DOCUMENT SECTION |

>>

Margin Call
The movie Margin Call recounts a fictionalized version of the fall of Lehman Brothers in the autumn of 2008. The story centers around the trading floor, the company's exposure to toxic mortgage-backed securities and its responses to these challenges. The movie discusses and provides a framework for analyzing a number of financial concepts. This report will use Margin Call to discuss a number of different microeconomic concepts that are seen in the movie.
Market Failure
Lehman Brothers is ultimately a story of market failure, so this is a natural starting point for this analysis. Marker failure occurs when the "quantity of a product demanded by consumers does not equate to the quantity supplied by suppliers" (Investopedia, 2013). Market failure is evident in a number of ways, based on the story of the movie. For example, the traders are instructed to unload their positions in the toxic assets, but they fear that to do so would cost them the relationships with their clients. They must offload these positions because the positions are going to cause the company to go bankrupt, but must do so in a 'fire sale' manner because there is no market for them.

<<

TASK LIST |
1/ Answer these questions from the Margin Call report:
(a) Which company's fall does the movie fictionalize, and in what season and year did it happen?
(b) What source and year does the report cite for its definition of market failure?
(c) What do the traders fear they would lose by unloading their positions in the toxic assets?
2/ Pick up the Margin Call report after its last sentence and carry the analysis forward.
Nothing in the material is needed for the work here.

SOURCE MATERIAL |
>>

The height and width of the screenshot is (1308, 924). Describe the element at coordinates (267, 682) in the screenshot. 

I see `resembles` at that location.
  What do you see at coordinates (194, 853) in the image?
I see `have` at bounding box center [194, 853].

<<

ANSWERS FOR EACH ITEM |
1/
(a) Lehman Brothers, in the autumn of 2008.
(b) Investopedia, 2013.
(c) Their relationships with their clients.

2/
This situation bears several hallmarks of market failure. The first is that the fire sale implies that there is a mismatch between demand and supply of these MBS products. The market at present is in a state of equilibrium but if Lehman begins selling, that equilibrium state will be disrupted. This market failure causes several problems. There are social costs to the traders, who will lose their relationships in the industry. Such costs are not priced into the transaction and they are large enough that they factor into the market failure. Further, the market failure is brought about by information asymmetry. Lehman has knowledge about how bad these products are, and how they will bankrupt the company. Other firms in the industry do not have this information yet. Thus, they will buy the products not realizing this. When they do realize it, there will be market failure because nobody will want to buy the products and everybody will want to sell them. The result is that Lehman must unload the products as quickly as possible, before the inevitable market failure occurs. When the company cannot do this, it goes bankrupt. Thus, market failure occurs because of information asymmetry, and has strong social costs attached to it.